- Born: Noi Tongjai (Thai: น้อย ทองใจ) 1 March 1927 Amphawa District, Samut Songkhram Province, Thailand
- Died: February 1, 1995 (aged 67) Bangkok, Thailand
- Genres: Luk thung
- Occupation: Singer
- Instrument: Vocal
- Years active: 1930s–1995

= Toon Tongjai =

Toon Tongjai (ทูล ทองใจ, /th/; 1 March 1927 – 1 February 1995), was a Thai luk thung singer and actor. His popular song include Please, Darling (โปรดเถิดดวงใจ), Wishes (ปรารถนา), The Remember Kiss (จูบมัดจำ), etc.

He was born in Amphawa District, Samut Songkhram Province.
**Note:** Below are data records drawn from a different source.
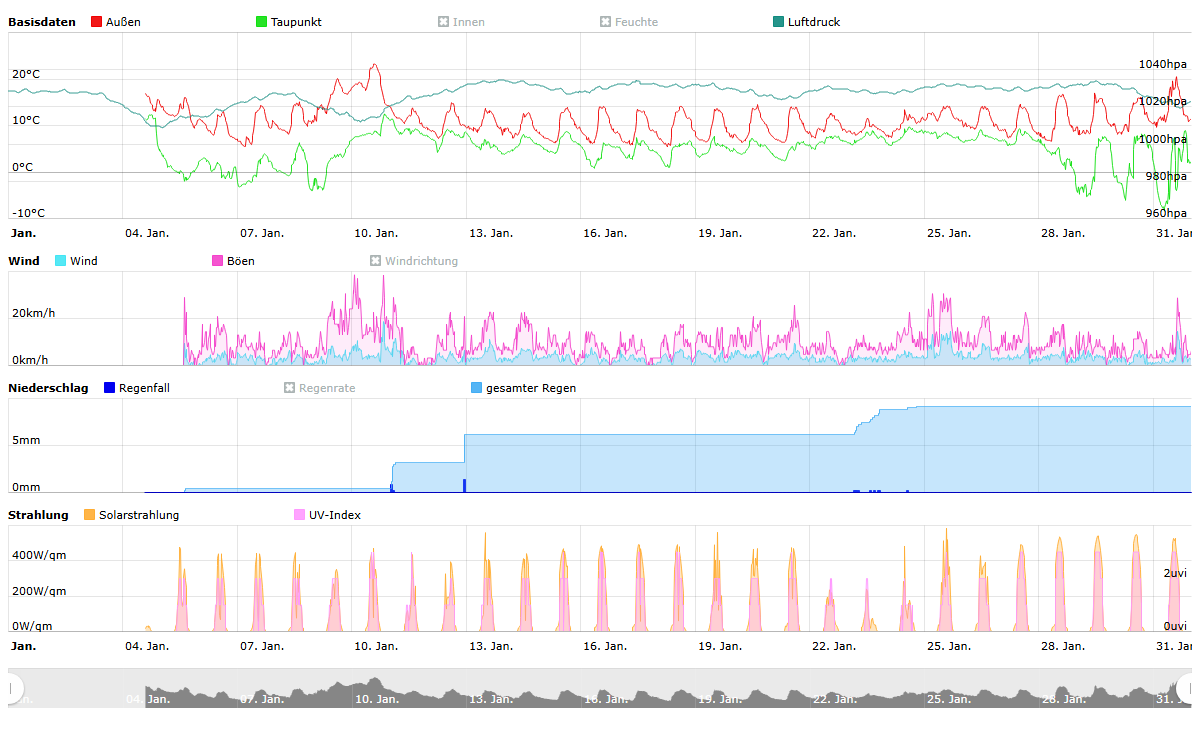Viewport: 1200px width, 750px height.
Task: Enable the Windrichtung series
Action: point(376,261)
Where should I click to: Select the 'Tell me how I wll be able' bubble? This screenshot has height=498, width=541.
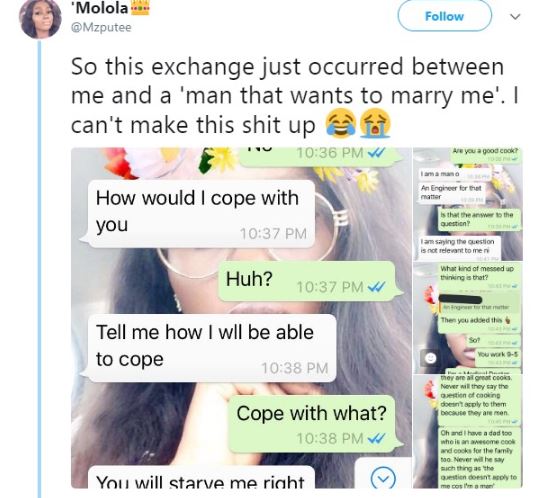pos(209,348)
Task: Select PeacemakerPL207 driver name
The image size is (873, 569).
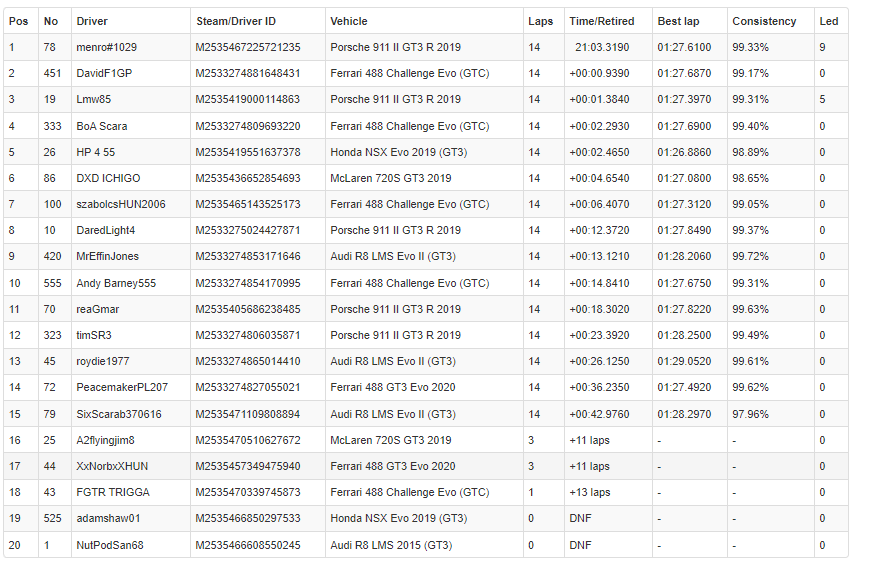Action: (122, 387)

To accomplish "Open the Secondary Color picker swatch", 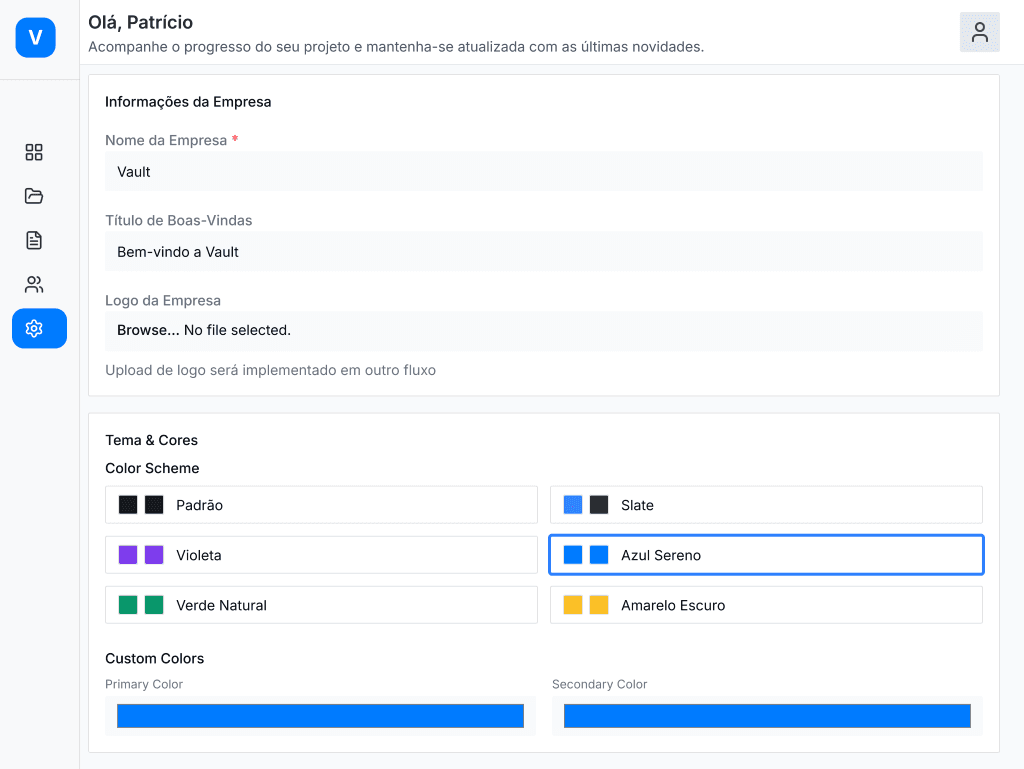I will 767,716.
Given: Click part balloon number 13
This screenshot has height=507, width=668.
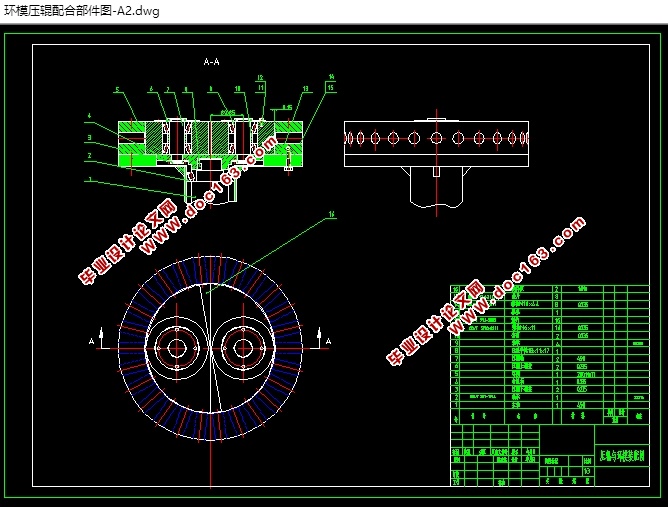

He finished education at third secondary.

He started on musical career by participating in various singing competitions and became the lead singer of the band "Luk Matuli" while serving in the Royal Thai Army.

Later, in 1956, he met with Benjamin Chokchana, who had written the song Please, Darling after returning from military service in the Korean War. Tongjai recorded the song, which brought him public acclaim. In 2023, Please, Darling was used in the soundtrack of the Thai supernatural-psychological horror movie, Death Whisperer.

He died at age 67 from a stroke.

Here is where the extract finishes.